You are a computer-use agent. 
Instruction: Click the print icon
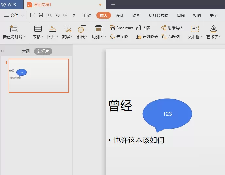pos(41,15)
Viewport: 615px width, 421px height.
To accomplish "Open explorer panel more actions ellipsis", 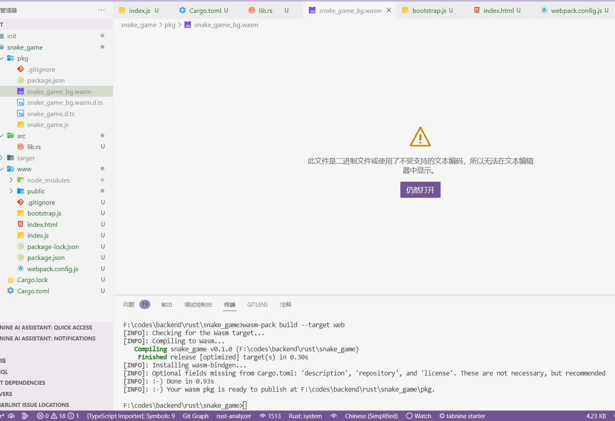I will coord(101,10).
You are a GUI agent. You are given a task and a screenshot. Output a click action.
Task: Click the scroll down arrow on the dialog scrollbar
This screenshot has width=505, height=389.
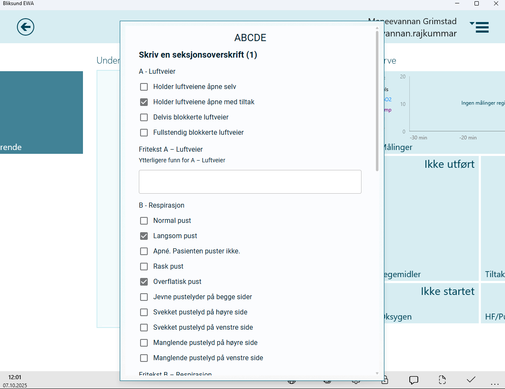tap(377, 373)
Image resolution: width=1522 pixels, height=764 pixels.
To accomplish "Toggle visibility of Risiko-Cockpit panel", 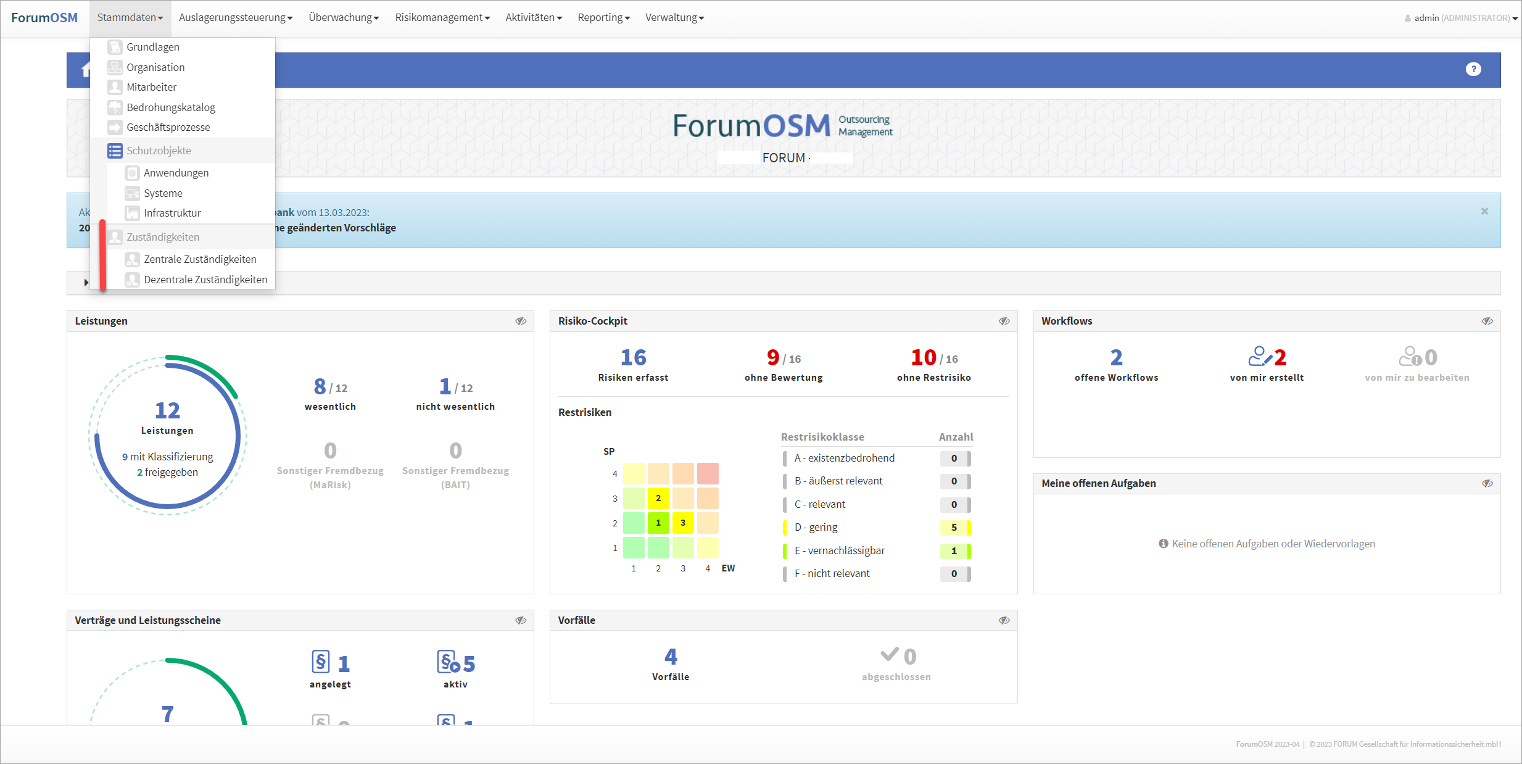I will pos(1004,321).
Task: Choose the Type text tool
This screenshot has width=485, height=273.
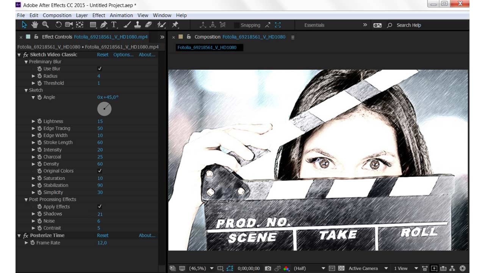Action: tap(114, 25)
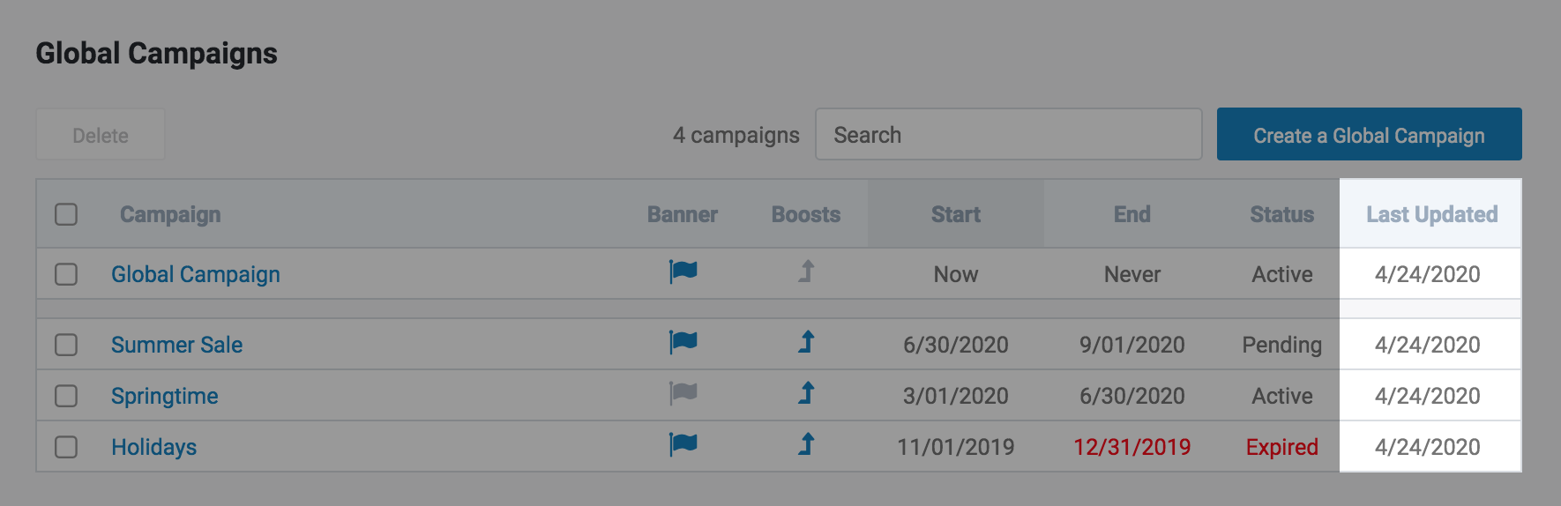
Task: Select the Summer Sale row checkbox
Action: [66, 345]
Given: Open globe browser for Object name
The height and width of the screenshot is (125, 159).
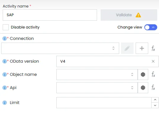Looking at the screenshot, I should [143, 74].
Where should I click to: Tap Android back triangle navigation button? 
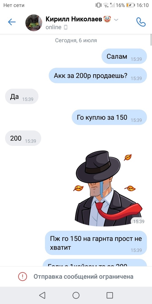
═══
What is expected: Rewrite the material from the line with "Task: Choose the Type text tool" through the end, swapping "triangle" for "arrow" and changing nothing else. Omit the pictures from your answer.

Task result:
Task: Choose the Type text tool
This screenshot has width=485, height=273.
Action: tap(114, 25)
Task: Select the Summer Sale row checkbox
Action: [66, 345]
Given: Open globe browser for Object name
The height and width of the screenshot is (125, 159).
Looking at the screenshot, I should [143, 74].
Where should I click to: Tap Android back arrow navigation button? 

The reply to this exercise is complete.